# Subox mini



## audiophile011 (19/6/15)

@Stroodlepuff @Gizmo 

Hey guys

Will you be getting stock of the subox kit in the near future? Also, with all the interest in the release, it may be worthwhile for other vendors to chime in here.

Also, PLEASE tell me you have stock of 12mg VE black cigar? Been too busy lately to notice I was running on fumes.

Thanks in advance

Reactions: Like 1


----------



## Sir Vape (19/6/15)

http://www.sirvape.co.za/collections/vw-mods/products/kanger-subox-mini-full-kit

Hey @audiophile011 they are in stock. Link is above

Reactions: Thanks 1 | Creative 1


----------



## Rob Fisher (19/6/15)

audiophile011 said:


> Will you be getting stock of the subox kit in the near future? Also, with all the interest in the release, it may be worthwhile for other vendors to chime in here.



According to their news letter today their stock is "due to arrive early next week".

Reactions: Like 2


----------



## Rob Fisher (19/6/15)

It appears that the WHITE version is nowhere to be found anywhere in the world! Any vendors have any info and more importantly an expected date they may be in stock?

Reactions: Like 1


----------



## Melinda (19/6/15)

@Rob Fisher The white devices got recalled due to the paint chipping off the device for no reason. So they will only be released later, at least that is what I've been told

Reactions: Like 1 | Thanks 1 | Informative 1


----------



## ET (20/6/15)

They should have applied the same ceramic coating to the mod that they applied to the new subtank mini. Love that ceramicy feeling

Reactions: Like 2


----------



## audiophile011 (20/6/15)

Melinda said:


> @Rob Fisher The white devices got recalled due to the paint chipping off the device for no reason. So they will only be released later, at least that is what I've been told


Rather a delayed release than sub-standard units being sent out. I'm holding out for that sexy white kit when it finally arrives. 

Sent from my D6603 using Tapatalk

Reactions: Agree 3


----------



## audiophile011 (20/6/15)

Sir Vape said:


> http://www.sirvape.co.za/collections/vw-mods/products/kanger-subox-mini-full-kit
> 
> Hey @audiophile011 they are in stock.

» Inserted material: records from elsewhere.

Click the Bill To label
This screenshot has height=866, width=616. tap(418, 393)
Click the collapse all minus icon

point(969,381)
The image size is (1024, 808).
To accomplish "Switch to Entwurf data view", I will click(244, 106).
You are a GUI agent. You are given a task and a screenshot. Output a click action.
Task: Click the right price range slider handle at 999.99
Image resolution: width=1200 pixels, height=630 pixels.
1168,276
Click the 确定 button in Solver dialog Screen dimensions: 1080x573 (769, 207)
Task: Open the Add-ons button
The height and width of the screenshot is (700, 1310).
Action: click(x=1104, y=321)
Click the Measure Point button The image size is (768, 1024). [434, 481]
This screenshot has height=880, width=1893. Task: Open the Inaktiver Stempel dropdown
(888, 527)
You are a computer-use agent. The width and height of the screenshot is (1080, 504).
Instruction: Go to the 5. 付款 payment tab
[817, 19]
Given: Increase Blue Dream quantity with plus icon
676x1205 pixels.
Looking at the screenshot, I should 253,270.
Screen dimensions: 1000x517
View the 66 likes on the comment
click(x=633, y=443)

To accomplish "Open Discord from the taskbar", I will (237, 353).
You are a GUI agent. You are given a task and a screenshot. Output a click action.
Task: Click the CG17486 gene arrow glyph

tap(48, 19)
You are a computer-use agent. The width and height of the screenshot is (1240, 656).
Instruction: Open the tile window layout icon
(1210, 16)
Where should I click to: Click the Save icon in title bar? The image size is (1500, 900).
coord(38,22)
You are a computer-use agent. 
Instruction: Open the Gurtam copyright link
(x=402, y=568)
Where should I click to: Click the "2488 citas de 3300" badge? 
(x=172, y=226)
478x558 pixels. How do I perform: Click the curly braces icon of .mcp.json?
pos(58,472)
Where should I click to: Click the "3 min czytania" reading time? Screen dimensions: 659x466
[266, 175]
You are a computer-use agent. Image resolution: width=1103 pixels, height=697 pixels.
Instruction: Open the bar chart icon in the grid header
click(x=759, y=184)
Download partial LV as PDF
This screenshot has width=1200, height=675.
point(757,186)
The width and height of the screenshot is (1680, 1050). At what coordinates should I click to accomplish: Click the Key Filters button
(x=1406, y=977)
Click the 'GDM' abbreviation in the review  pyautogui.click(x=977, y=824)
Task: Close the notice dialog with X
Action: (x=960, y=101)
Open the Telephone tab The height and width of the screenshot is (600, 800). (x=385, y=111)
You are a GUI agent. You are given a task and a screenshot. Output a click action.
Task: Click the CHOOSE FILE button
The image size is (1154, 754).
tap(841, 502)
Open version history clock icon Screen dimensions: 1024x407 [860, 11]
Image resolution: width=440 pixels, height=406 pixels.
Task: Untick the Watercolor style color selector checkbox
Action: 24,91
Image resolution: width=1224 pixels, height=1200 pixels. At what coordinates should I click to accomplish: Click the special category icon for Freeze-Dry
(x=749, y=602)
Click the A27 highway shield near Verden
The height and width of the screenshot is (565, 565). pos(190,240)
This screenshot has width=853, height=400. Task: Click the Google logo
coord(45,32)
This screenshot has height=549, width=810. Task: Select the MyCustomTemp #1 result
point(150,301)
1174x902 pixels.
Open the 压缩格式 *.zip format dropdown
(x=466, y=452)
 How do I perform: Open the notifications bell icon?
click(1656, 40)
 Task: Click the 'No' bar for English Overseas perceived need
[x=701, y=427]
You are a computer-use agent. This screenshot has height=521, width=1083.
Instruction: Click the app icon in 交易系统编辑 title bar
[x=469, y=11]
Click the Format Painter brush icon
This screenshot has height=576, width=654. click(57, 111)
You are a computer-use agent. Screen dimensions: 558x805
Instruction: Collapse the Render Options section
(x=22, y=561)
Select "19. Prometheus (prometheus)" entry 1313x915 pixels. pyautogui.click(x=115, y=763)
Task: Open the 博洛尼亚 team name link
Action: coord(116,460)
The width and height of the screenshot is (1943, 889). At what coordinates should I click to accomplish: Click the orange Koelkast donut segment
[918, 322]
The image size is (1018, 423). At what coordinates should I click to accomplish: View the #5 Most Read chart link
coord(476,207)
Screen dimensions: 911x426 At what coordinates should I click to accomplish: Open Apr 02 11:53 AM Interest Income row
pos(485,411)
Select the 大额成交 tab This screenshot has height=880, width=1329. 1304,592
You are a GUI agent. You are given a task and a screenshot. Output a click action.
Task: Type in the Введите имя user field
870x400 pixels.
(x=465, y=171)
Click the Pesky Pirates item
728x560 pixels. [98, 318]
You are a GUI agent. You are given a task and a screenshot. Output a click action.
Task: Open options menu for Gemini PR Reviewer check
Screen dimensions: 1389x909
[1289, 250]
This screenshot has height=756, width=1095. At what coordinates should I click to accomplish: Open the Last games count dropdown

Link is above


Thanks again for the awesome response 

Sent from my D6603 using Tapatalk

Reactions: Like 1


----------



## audiophile011 (22/6/15)

@Andre 

First time I've been rated "dumb - explain yourself

Reactions: Funny 1


----------



## Andre (22/6/15)

audiophile011 said:


> @Andre
> 
> First time I've been rated "dumb - explain yourself


Clearly a dumb finger slip. Fixed.

Reactions: Thanks 1


----------



## Gizmo (22/6/15)

Melinda said:


> @Rob Fisher The white devices got recalled due to the paint chipping off the device for no reason. So they will only be released later, at least that is what I've been told



I havent heard anything like that.. We will be getting stock of both.

Reactions: Like 1


----------



## free3dom (22/6/15)

Gizmo said:


> I havent heard anything like that.. We will be getting stock of both.



Any ETA on the white ones?


----------



## 6ghost9 (22/6/15)

Is anyone bringing in the New tanks on their own with the updated coils?


----------



## free3dom (22/6/15)

6ghost9 said:


> Is anyone bringing in the New tanks on their own with the updated coils?



AFAIK the separate tanks will only be released at a later date, but I'm sure the vendors will be bringing them in when they become available


----------



## TylerD (22/6/15)

The white ones are not allowed in South Africa.

Thank this guy.

Reactions: Winner 2 | Funny 17


----------



## free3dom (22/6/15)

TylerD said:


> The white ones are not allowed in South Africa.
> 
> Thank this guy.
> View attachment 29783





Affirmative

Reactions: Funny 1


----------



## TylerD (22/6/15)

free3dom said:


> Affirmative

Reactions: Funny 1


----------



## Gizmo (22/6/15)

Straight from Kanger.

Just due to high demand.

Reactions: Like 1 | Winner 1 | Funny 1


----------



## free3dom (22/6/15)

Gizmo said:


> Straight from Kanger.
> 
> Just due to high demand.
> 
> View attachment 29798



That's what I expected, thanks for the update @Gizmo


----------



## audiophile011 (23/6/15)

Damn those pesky hunger marketing skills

Reactions: Funny 1


----------



## Vaperite South Africa (29/6/15)

I've been told by Kanger that the white ones are available. Can arrange a shipment if there is enough interest


----------



## Sir Vape (29/6/15)

We have white landing Thurs/Fri this week

Reactions: Winner 1


----------



## audiophile011 (30/6/15)

Sir Vape said:


> We have white landing Thurs/Fri this week


Woooooo! Such excitement 

Sent from my D6603 using Tapatalk

Reactions: Like 1


----------